Yapılacak İşler –
A - Balkan Savaşı metninde "Balkan devletlerinin ortak" ile "bir kesinlikle yenmişti." arasındaki bölümü, bu ifadeler de dahil olmak üzere, aynen yeniden yazın.
B - Balkan Savaşı metnine göre Birinci Balkan Savaşı hangi yıl yaşandı?

Seçilmiş Alıntı –
Balkan devletlerinin ortak hareket ettiği Birinci Balkan Savaşı’nda (1912), Osmanlı Ordusu o denli çabuk ve kolay yenilmişti ki; sonuç, yalnızca Türkiye ya da Balkan devletlerini değil, Avrupalı büyükler ve Rusya dahil, tüm dünyayı şaşırtmıştı. Yüzyıllar boyu eyalet olarak korunan küçük devletçikler, İmparatorluk Ordusu’nu bir anda ve inanılması güç bir kesinlikle yenmişti.
Asker sayısı az olmayan Osmanlı Ordusu, “sanki birbirleriyle bağlantısı olmayan insanlardan oluşan bir yığıntı gibi, gizemli bir üflemeyle birdenbire havaya savrulmuş”; Rumeli’deki Türk birlikleri, “aydınlatılması güç bir genel uyuşukluğun, uyanılmayan bir uykunun sersemliği içinde”1 dağılıp gitmişti.

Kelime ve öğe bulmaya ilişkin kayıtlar
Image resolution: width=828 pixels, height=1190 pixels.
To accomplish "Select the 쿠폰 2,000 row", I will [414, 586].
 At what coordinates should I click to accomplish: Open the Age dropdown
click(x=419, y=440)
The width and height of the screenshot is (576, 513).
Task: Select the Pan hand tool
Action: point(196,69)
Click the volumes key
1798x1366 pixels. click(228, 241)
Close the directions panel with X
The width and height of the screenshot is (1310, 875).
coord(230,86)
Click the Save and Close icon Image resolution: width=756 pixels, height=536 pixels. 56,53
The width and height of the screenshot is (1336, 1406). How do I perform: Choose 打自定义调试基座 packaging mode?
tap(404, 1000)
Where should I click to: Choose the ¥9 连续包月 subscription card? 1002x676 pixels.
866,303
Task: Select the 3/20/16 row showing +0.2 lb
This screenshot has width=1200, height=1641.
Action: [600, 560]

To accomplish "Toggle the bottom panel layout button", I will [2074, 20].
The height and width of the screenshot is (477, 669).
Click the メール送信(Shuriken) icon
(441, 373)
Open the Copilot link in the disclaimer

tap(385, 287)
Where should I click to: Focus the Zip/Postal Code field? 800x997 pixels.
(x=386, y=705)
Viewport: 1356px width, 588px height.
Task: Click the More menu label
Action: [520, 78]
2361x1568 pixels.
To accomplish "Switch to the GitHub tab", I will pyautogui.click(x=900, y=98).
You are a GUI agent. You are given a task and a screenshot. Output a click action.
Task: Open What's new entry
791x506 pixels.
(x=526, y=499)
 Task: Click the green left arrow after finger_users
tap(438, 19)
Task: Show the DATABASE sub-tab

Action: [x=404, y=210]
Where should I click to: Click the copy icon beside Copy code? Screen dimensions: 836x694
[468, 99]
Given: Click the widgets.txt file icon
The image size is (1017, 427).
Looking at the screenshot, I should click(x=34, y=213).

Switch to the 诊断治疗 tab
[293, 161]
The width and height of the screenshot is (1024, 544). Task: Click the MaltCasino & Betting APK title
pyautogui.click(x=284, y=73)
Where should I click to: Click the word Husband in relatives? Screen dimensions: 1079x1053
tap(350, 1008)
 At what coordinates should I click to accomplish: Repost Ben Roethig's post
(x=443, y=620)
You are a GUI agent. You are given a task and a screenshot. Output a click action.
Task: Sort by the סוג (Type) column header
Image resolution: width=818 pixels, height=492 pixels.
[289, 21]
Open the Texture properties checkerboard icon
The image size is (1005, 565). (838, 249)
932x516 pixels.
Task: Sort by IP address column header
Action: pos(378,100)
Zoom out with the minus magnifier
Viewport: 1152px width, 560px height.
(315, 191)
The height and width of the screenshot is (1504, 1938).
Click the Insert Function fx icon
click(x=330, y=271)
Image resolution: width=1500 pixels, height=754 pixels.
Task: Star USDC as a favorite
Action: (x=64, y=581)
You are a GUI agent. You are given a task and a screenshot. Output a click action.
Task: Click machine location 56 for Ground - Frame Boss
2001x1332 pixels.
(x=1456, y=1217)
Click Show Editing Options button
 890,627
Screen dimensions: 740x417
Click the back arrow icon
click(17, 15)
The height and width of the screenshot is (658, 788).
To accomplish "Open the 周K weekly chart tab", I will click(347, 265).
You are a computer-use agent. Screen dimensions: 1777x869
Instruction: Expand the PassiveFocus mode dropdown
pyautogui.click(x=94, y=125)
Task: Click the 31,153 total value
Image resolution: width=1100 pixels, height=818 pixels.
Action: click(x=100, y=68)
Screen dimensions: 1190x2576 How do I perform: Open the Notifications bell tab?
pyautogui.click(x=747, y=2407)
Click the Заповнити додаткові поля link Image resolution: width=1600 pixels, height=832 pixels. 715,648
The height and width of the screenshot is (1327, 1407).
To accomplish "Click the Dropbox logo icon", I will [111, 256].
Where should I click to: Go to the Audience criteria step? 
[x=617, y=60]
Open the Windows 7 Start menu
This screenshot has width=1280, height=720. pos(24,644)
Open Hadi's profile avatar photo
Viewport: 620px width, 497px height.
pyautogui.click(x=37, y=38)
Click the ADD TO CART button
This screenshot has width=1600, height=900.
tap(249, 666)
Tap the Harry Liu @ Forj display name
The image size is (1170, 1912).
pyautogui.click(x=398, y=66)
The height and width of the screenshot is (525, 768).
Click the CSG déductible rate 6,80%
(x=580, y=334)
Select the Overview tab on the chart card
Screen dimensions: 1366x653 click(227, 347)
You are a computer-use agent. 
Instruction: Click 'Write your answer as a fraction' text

Görev Yanıtları –
A -
Balkan devletlerinin ortak hareket ettiği Birinci Balkan Savaşı’nda (1912), Osmanlı Ordusu o denli çabuk ve kolay yenilmişti ki; sonuç, yalnızca Türkiye ya da Balkan devletlerini değil, Avrupalı büyükler ve Rusya dahil, tüm dünyayı şaşırtmıştı. Yüzyıllar boyu eyalet olarak korunan küçük devletçikler, İmparatorluk Ordusu’nu bir anda ve inanılması güç bir kesinlikle yenmişti.

B - 1912.